====== Excerpted text ======

On Friday, the 29th of September, (8 or 9 days from now) I will be giving a speech to 150 faculty members from European business schools on the topic given above.
It just occurred to me that if I blogged about it here, some of you may have some ideas and messages you want me to pass along.
Traditionally, there have been four ways business schools (and other professional schools) interact with business:
Conducting research which helps us understand business better (i.e. an academic, intellectual purpose of contributing to knowledge.)
Producing prepared students, ready for productive work lives
Conducting research that is helpful to practicing business people
Conducting executive education programs for mid-career and senior people
I'm not sure what absolute "grade" I would give to business schools around the world on each of these things, but I don't think it's high on any of them.
I'm least equipped to evaluate the academic scholarly contributions of business school faculty -- I was never a good academic even when I was a business school student. And anyway, that first purpose is not what I've been asked to talk about (even though many professors would consider it their primary purpose and obligation.)
What about producing prepared students ready for business or professional life? As we have discussed here, I don't think many schools do a wonderful job with helping students develop the social, psychological, interpersonal, political and emotional skills to succeed in life. Business schools don't; law schools don't; PR degree-programs don't; education in general doesn't.

====== Source data ======

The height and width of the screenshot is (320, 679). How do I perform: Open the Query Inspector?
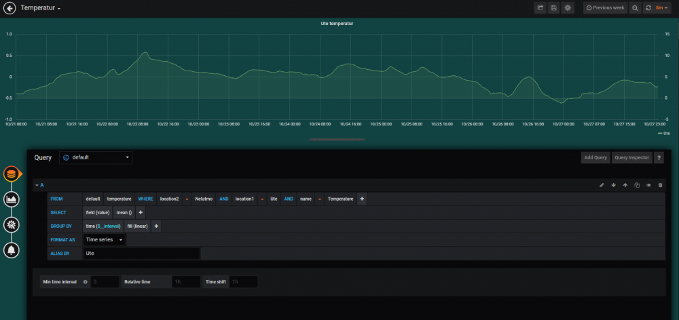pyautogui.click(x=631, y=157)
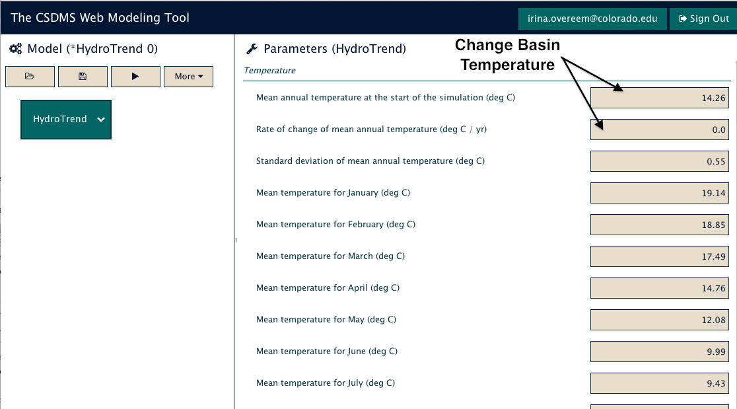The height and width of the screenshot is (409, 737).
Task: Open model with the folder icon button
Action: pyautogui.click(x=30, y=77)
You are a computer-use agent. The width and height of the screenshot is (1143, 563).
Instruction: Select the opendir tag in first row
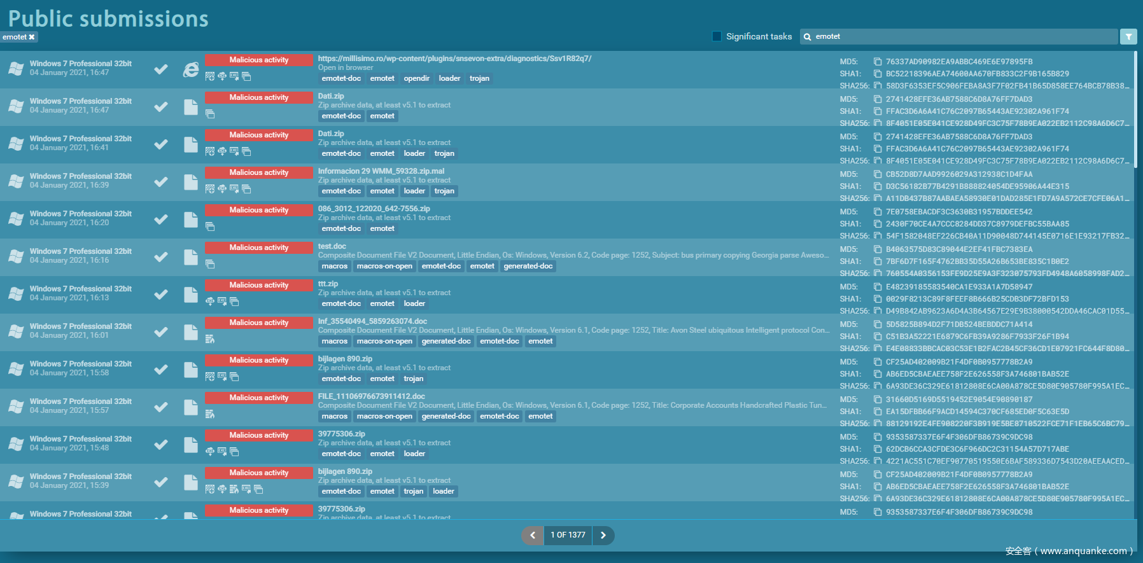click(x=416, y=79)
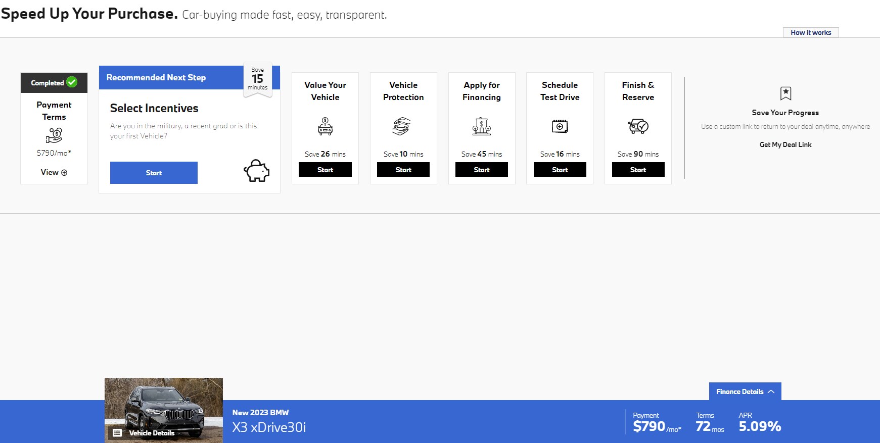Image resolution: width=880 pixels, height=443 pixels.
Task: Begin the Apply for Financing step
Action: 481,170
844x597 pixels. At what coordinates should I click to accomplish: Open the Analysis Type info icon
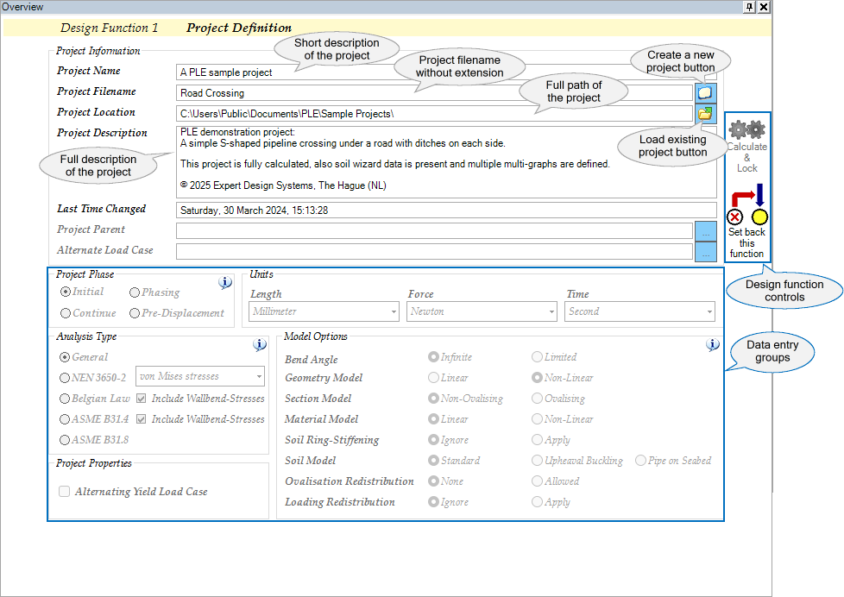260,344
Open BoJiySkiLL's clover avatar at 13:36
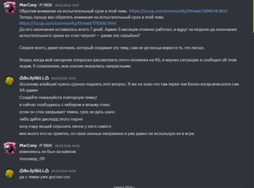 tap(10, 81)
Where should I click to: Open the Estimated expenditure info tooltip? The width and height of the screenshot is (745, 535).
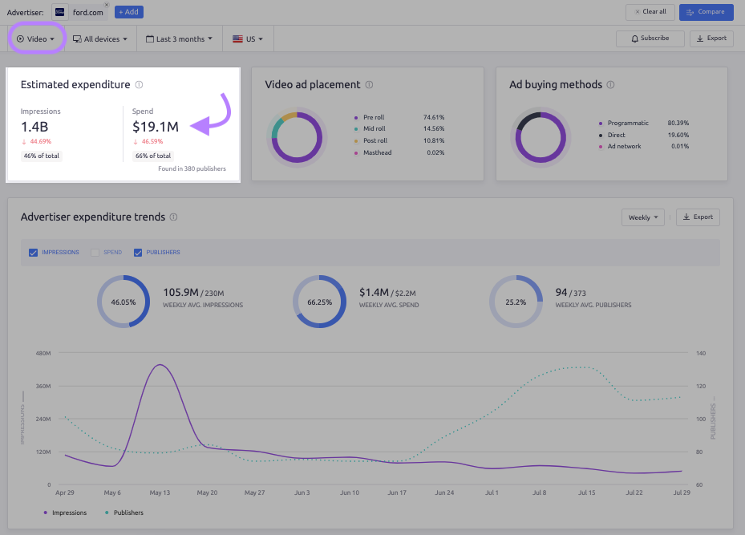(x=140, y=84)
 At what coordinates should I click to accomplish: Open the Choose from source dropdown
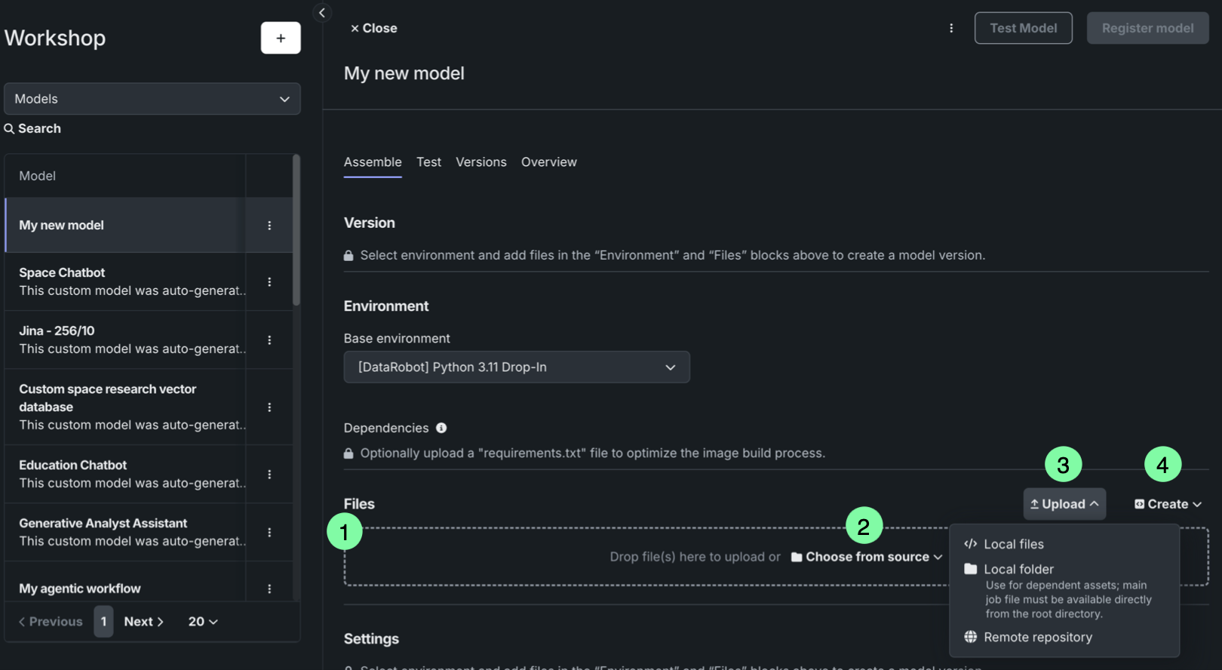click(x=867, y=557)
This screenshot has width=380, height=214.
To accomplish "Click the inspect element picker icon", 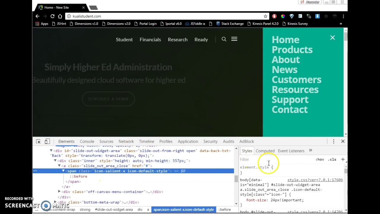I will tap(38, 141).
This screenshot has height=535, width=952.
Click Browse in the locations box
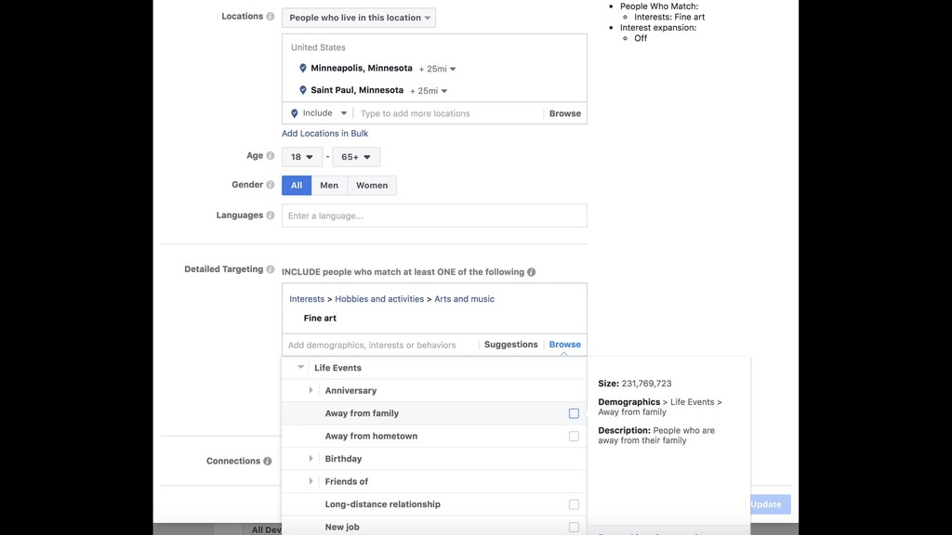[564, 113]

======

Brief 1 » Transcribe the post on business schools starting at "I'm least equipped" and ending at "purpose and obligation.)".
Brief 2 »
Answer these questions using the post on business schools.
(a) How many faculty members will hear the speech?
(b) How many traditional ways of interacting with business does the post list for business schools?
(c) What does the writer say they never were, even as a business school student?
Brief 3 » Continue the post on business schools after its last sentence.
The data was drawn from a different source than the post on business schools.

Final answer 1 »
I'm least equipped to evaluate the academic scholarly contributions of business school faculty -- I was never a good academic even when I was a business school student. And anyway, that first purpose is not what I've been asked to talk about (even though many professors would consider it their primary purpose and obligation.)

Final answer 2 »
(a) 150
(b) Four
(c) A good academic

Final answer 3 »
I did note in the Wall Street Journal special Report today (Wednesday September 20) that some business schools like Michigan and Dartmouth Iin the US) and ESADE (in Europe) are rated very highly in developing (or screening for) students who are willing team players without the pomposity that graduates of some other schools have. Anyone want to comment on what those schools are doing well?
I would not give business school faculty at large a particularly high score on producing useful business research. First, it should be noted that few of the key managerial ideas of past decades (TQM, Six-sigma, business process re-engineering, etc) actually originated with faculty research. Get the impression that most "BIG" ideas and big thinking come from consultants and business itself. Or am I being unfair?
I have written before that I am nervous about businesses using business schools for executive education. I think business schools can do a wonderful job at teaching analytics and things of the mind, but are less well equipped to teach managing (ie dealing with real live human beings.)
So what would I do to improve all this, even a little?
Here are a few initial opinions:
Build on strengths not weaknesses -- most graduates of business schools (at least in the US and UK) go into consulting, investment banking and other advisory businesses (PR, accounting, etc.) Very few graduates really go to work for "regular" companies. Maybe business schools should admit to themselves that they are training consultants, not managers.
Business schools like everyone else should spend more time listening to their customers -- if they can ever figure out who the faculty really want to serve. Other academics? Recruiters? Students Its very unclear.
Invite business people in to give lectures and seminars not to the students but to the faculty
Require that all faculty do a consulting job for a local business (NOT executive education) and have the client come back and report to all the students and the rest of the faculty how helpful the professor was
Make all business school academics run their own business, and report annually to the rest of the faculty how well it is going
Find ways to screen students (and faculty?) for character, not intelligence
Focus more on designing educational experiences (not content) that help students develop skills through guided practice (how to function in teams, etc.)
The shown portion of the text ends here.